The New Dating Game - wallflower
http://weeklystandard.com/print/articles/new-dating-game?page=12

======
gjm11
Semi-interesting, but I am strongly disinclined to trust anything Charlotte
Allen has to say about culture because other things I've read by her seem
always to have a heavy social-conservative spin on them. A few examples:

<http://www.papillonsartpalace.com/whWereare.htm> ("The vast majority of women
who might otherwise qualify as public intellectuals would rather recite the
feminist catechism or articulate some new twists and refinements on it than
carve out a place for themselves in the larger public world." The sole purpose
of this article seems to be being as negative as possible about present-day
feminists.)

<http://articles.latimes.com/2009/may/17/opinion/oe-allen17> ("I can't stand
atheists -- but it's not because they don't believe in God. It's because
they're crashing bores." Most of the article consists of this sort of insult
and sneering.)

[http://www.weeklystandard.com/Content/Public/Articles/000/00...](http://www.weeklystandard.com/Content/Public/Articles/000/000/016/484gmzem.asp)
(unkind but not very unfair summary: Bill Ayers! Barack Obama! Progressives
are idiots, hahaha! Look, some Marxists!)

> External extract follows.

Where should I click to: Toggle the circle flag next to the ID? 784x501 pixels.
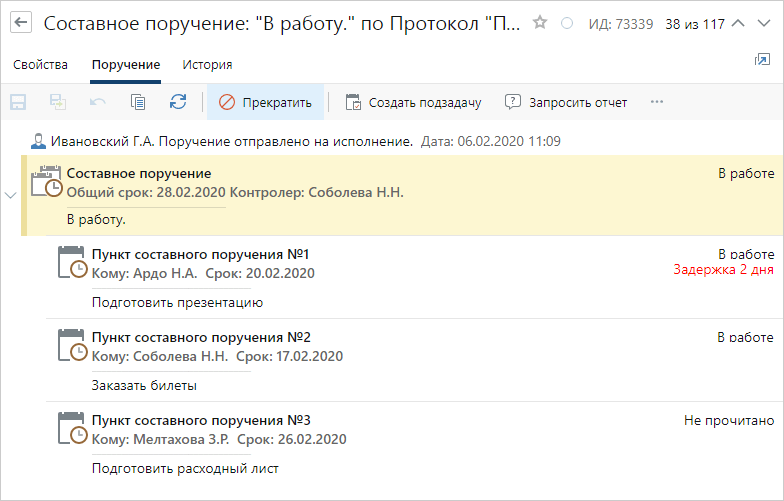click(566, 23)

And, surprise, surprise, it turns out she works for a conservative think tank.
Of course it's perfectly possible for someone who works for a conservative
think tank to have useful and interesting things to say, but in practice I
tend to find that such people give a high enough priority to pushing a
particular agenda -- as, after all, they are being paid to do -- that I can't
trust anything they say without independent verification. (The same may well
be true of people working for think tanks on the other side, but there seem to
be considerably fewer of them about.)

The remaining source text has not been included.